Lt. Governor Delbert Hosemann does not know if there is time for the income tax phase out bill as passed in the Mississippi House last week to make it through the process in this 2021 session.
Hosemann was the speaker at the virtual Stennis Capitol Press Forum on Monday. He spoke on various bills remaining on the table this session, from criminal justice reform to the economic development incentive MFlex, but much of the conversation centered around the income tax phase out legislation.
Generally, the Lt. Governor said he was supportive of reducing taxes and allowing Mississippians to keep more of their money. Although, as Hosemann said, “I do have concerns about raising anybody’s taxes.”
Hosemann also has concerns over what appears to be a sudden change to the state’s tax structure, a move that would impact approximately $2.6 billion in revenue.
“This bill is exceptionally long and has several unintended consequences,” Lt. Governor Hosemann said while holding up a dog-eared copy of the 300 page bill with notes scribbled throughout. “We need to have a measured approach to this.”
Hosemann said he was received questions and heard concerns from a cross section of Mississippi’s private sector, including those in agriculture, restaurants, and non-profits, even mentioning a business who has expressed that they would not come to the state if this bill was passed into law. Retired Mississippians, too, have contacted him about how this will impact their livelihoods as they are on fixed incomes.
Because of this, Hosemann said the economic consequences should be weighed and presented to the public. “Therefore, it deserves deep scrutiny,” the Lt. Governor said.
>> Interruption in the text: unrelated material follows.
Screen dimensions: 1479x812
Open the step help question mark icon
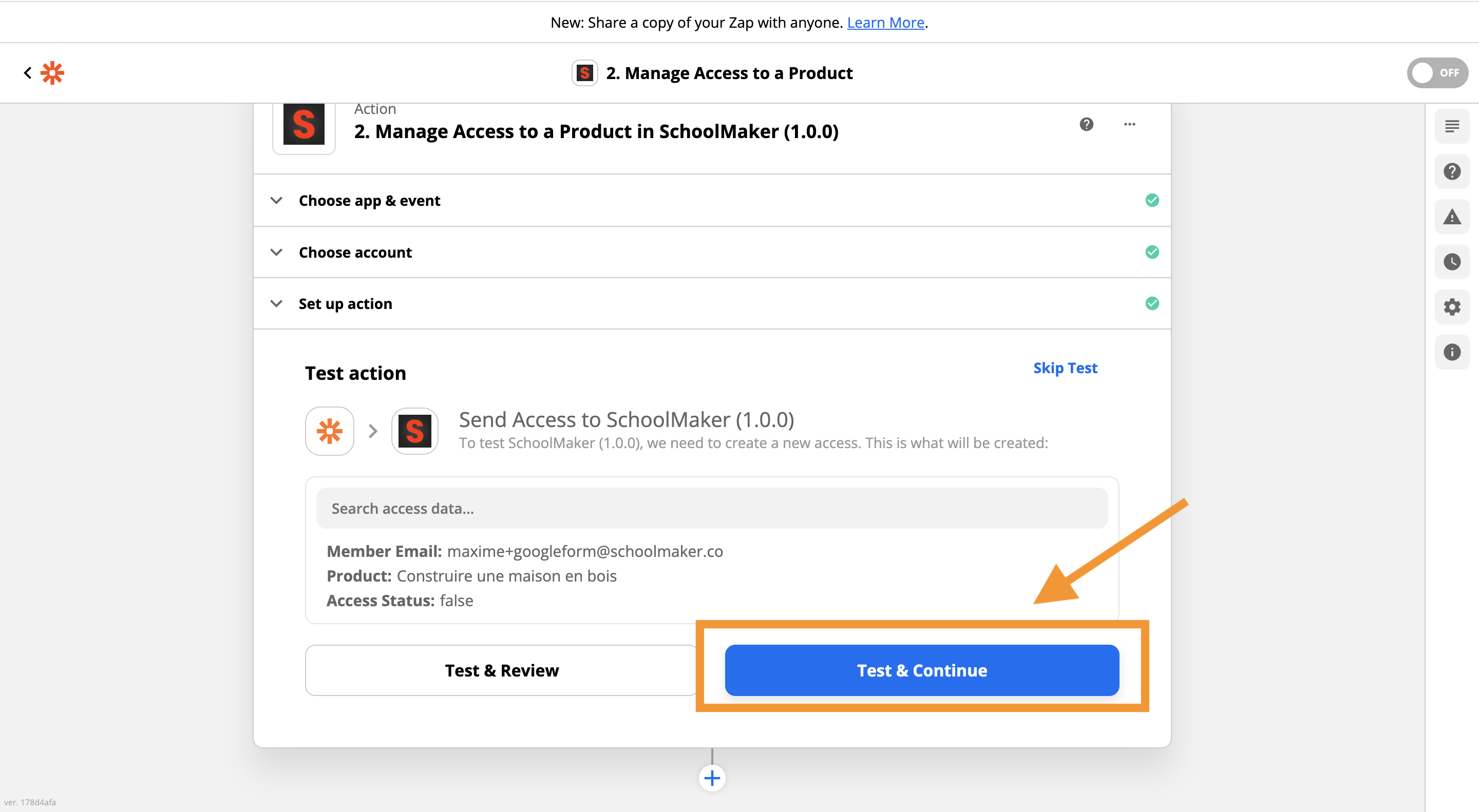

Hosemann wants to hear from more Mississippians and those who represent their interests, such as in the manufacturing sector with the Mississippi Manufacturer’s Association and the business sector with the Mississippi Economic Council, among others. Some of those groups are meeting this week and are expected to roll out their position statements as determined by their membership.
Given the complexity of the change, Hosemann told the press forum that he has asked the state economist to model how the House passed income tax phase out will affect the state budget. He noted that since the House did not include a fiscal note, he does plan to request that one be prepared. That fiscal note would by statute be made public and show the increase or decrease in revenue of the state, either directly or indirectly, as it relates to the legislation.
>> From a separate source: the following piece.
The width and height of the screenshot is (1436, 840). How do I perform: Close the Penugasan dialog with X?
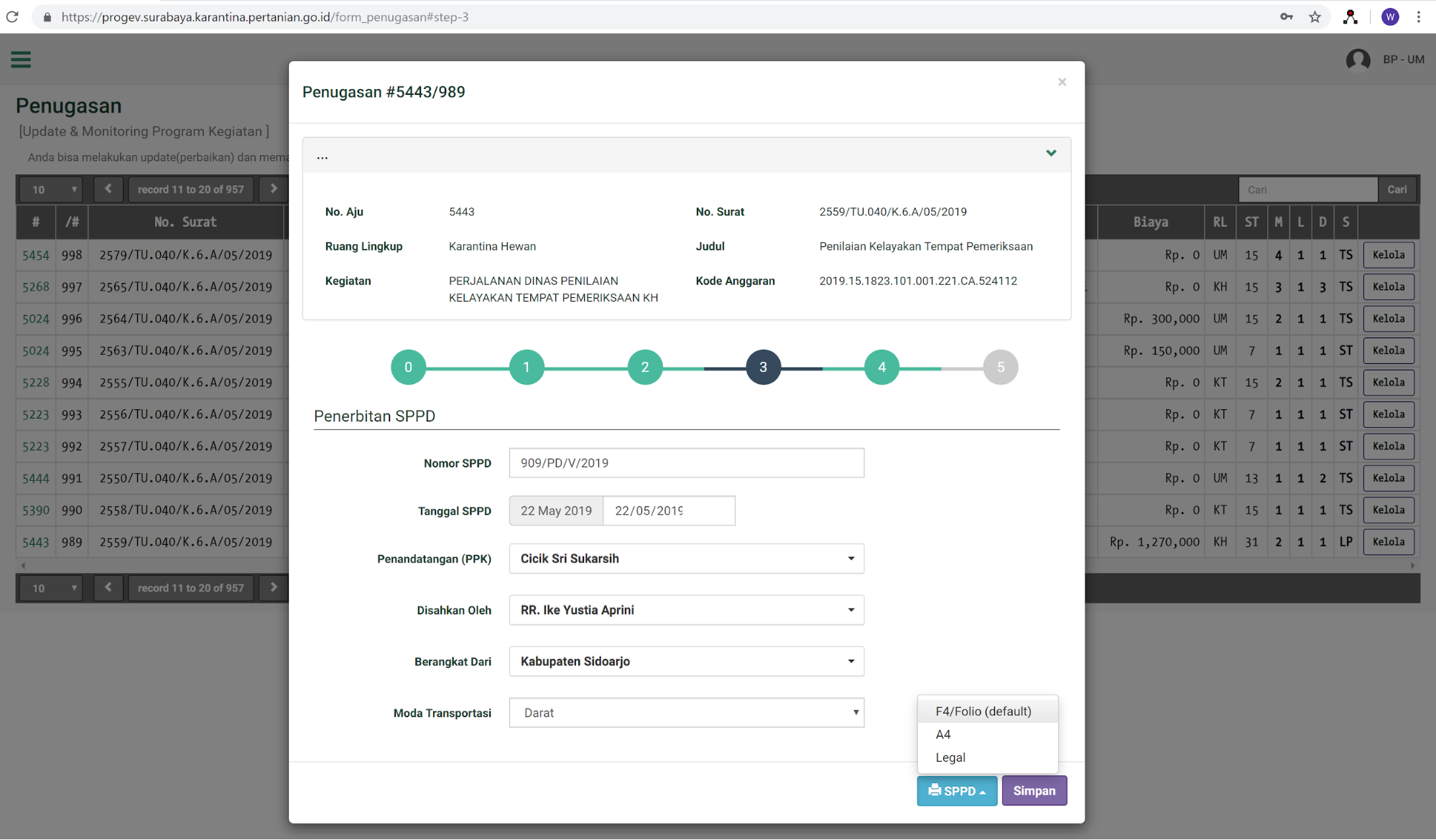pos(1062,82)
One provision in the House bill is the teacher pay raise. The Mississippi Senate passed a teacher pay raise bill early on in this session, yet the House has not taken that bill up as a standalone piece of legislation. Governor Tate Reeves has expressed his desire to sign a teacher pay raise bill if the Legislature sends it to him.
Hosemann told the press that he does not know why the teacher pay raise bill has not been adopted in the House or why it was lumped into the income tax phase out bill but he hopes representatives will pass it as sent over from the Senate. He does not want to see it stalled over the want to pass the income tax bill.
The Lt. Governor did not directly say that the House income tax bill is dead on arrival in the Senate, but he did indicate that it faces a high hurdle in his chamber.
“I do not know if we will make it through this this year,” Hosemann said. “I have not had one Senator come to me and say they wanted to pass this bill. I don’t think the Senate will operate as Nancy Pelosi operates.”
Hosemann’s reference to Pelosi is reminiscent of her now infamous quote, “We have to pass the bill so that you can find out what is in it.” The Lt. Governor does not believe Senators in Mississippi will blindly take up the House bill and move for its passage without thorough research, something Hosemann repeatedly said he was doing himself as well.
As for why this proposal was not better coordinated between the chambers, Hosemann said that while he and Speaker Philip Gunn enjoy a good working relationship, they have their own chambers to manage. He said their first meeting on this House income tax phase out was last Thursday afternoon.
When asked why that was, the Lt. Governor said, “You’d have to ask the Speaker that. I’m around here.”